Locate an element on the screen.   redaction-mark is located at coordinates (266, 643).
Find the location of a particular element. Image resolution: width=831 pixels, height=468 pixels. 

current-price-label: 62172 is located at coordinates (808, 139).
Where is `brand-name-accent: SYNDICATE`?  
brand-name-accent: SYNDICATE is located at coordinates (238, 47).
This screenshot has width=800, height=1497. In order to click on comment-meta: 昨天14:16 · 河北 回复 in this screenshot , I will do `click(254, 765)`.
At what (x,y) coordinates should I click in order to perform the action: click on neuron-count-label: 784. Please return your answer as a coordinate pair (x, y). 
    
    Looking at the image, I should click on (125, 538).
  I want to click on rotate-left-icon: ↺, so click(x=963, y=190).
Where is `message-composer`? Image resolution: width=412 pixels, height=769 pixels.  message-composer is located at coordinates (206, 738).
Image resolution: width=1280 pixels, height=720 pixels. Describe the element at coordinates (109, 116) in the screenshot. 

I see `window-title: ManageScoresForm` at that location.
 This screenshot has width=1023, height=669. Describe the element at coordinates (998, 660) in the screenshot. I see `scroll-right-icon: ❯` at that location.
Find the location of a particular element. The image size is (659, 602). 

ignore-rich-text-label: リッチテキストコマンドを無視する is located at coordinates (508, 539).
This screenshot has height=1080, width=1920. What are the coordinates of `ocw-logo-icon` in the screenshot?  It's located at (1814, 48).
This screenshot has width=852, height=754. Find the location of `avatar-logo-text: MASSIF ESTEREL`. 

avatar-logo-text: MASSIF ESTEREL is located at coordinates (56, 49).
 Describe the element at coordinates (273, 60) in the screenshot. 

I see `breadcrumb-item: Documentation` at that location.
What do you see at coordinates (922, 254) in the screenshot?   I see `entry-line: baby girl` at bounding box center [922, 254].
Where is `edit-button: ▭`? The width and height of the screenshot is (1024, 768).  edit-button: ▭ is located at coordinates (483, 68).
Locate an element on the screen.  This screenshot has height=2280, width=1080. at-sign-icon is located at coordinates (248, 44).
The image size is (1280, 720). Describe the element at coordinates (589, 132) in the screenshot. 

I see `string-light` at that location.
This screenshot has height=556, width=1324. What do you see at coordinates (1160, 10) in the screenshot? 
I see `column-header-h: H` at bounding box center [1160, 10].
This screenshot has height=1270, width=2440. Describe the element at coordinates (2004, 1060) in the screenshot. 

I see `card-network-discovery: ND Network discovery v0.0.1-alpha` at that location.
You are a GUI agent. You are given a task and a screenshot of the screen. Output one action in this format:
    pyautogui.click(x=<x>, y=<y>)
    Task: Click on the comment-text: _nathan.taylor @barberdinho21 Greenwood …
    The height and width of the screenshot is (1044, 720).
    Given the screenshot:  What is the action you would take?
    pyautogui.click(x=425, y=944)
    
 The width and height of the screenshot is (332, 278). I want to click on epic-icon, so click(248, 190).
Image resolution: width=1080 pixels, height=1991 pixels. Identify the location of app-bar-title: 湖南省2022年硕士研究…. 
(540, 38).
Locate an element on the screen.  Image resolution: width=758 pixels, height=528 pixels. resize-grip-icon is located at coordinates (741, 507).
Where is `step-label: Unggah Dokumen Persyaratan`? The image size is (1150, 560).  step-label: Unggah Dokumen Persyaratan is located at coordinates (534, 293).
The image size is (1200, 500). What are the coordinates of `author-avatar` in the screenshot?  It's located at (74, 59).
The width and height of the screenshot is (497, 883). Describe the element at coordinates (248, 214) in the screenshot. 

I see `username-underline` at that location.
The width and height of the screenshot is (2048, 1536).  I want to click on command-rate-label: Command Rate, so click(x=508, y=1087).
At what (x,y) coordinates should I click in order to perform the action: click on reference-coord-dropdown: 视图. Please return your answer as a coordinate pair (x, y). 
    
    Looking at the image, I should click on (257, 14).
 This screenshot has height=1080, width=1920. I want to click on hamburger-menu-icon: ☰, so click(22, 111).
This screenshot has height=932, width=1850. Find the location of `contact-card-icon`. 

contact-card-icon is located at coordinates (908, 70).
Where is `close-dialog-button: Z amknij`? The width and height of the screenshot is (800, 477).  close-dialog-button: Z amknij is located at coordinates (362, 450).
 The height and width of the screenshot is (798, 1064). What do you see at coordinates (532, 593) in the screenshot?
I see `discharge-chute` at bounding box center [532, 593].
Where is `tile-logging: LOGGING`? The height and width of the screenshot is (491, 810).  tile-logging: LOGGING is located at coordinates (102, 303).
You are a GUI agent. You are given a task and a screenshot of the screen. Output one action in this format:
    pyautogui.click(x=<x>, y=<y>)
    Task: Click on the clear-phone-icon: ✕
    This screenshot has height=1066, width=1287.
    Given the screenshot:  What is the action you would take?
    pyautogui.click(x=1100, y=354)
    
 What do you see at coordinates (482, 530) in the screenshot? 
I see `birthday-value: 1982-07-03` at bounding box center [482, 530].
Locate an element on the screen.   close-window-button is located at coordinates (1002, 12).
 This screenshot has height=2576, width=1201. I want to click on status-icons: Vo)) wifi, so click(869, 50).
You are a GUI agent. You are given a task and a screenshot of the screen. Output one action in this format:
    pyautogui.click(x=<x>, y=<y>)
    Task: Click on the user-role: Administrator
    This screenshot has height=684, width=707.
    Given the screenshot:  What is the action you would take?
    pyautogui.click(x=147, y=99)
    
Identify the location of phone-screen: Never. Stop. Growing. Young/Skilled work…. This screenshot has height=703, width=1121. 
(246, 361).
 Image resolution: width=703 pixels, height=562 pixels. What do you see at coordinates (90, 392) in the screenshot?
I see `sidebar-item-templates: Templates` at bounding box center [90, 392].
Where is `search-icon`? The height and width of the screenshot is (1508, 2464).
※
=== WORK REQUEST ===
Arrange the items as a Markdown table with the columns Row and Line, beginning with the line that contains "coordinates (483, 68)." and continuing through the line that contains "The width and height of the screenshot is (2048, 1536).". Number each line in its own row, and leave out the blank lines.

=== COMPLETED EXERCISE ===
| Row | Line |
|---|---|
| 1 | Where is `edit-button: ▭`? The width and height of the screenshot is (1024, 768).  edit-button: ▭ is located at coordinates (483, 68). |
| 2 | Locate an element on the screen.  This screenshot has height=2280, width=1080. at-sign-icon is located at coordinates (248, 44). |
| 3 | The image size is (1280, 720). Describe the element at coordinates (589, 132) in the screenshot.  |
| 4 | I see `string-light` at that location. |
| 5 | This screenshot has height=556, width=1324. What do you see at coordinates (1160, 10) in the screenshot?  |
| 6 | I see `column-header-h: H` at bounding box center [1160, 10]. |
| 7 | This screenshot has height=1270, width=2440. Describe the element at coordinates (2004, 1060) in the screenshot.  |
| 8 | I see `card-network-discovery: ND Network discovery v0.0.1-alpha` at that location. |
| 9 | You are a GUI agent. You are given a task and a screenshot of the screen. Output one action in this format: |
| 10 |     pyautogui.click(x=<x>, y=<y>) |
| 11 |     Task: Click on the comment-text: _nathan.taylor @barberdinho21 Greenwood … |
| 12 |     The height and width of the screenshot is (1044, 720). |
| 13 |     Given the screenshot:  What is the action you would take? |
| 14 |     pyautogui.click(x=425, y=944) |
| 15 |  The width and height of the screenshot is (332, 278). I want to click on epic-icon, so click(248, 190). |
| 16 | Image resolution: width=1080 pixels, height=1991 pixels. Identify the location of app-bar-title: 湖南省2022年硕士研究….  |
| 17 | (540, 38). |
| 18 | Locate an element on the screen.  Image resolution: width=758 pixels, height=528 pixels. resize-grip-icon is located at coordinates (741, 507). |
| 19 | Where is `step-label: Unggah Dokumen Persyaratan`? The image size is (1150, 560).  step-label: Unggah Dokumen Persyaratan is located at coordinates (534, 293). |
| 20 | The image size is (1200, 500). What are the coordinates of `author-avatar` in the screenshot?  It's located at (74, 59). |
| 21 | The width and height of the screenshot is (497, 883). Describe the element at coordinates (248, 214) in the screenshot.  |
| 22 | I see `username-underline` at that location. |
| 23 | The width and height of the screenshot is (2048, 1536).  I want to click on command-rate-label: Command Rate, so click(x=508, y=1087). |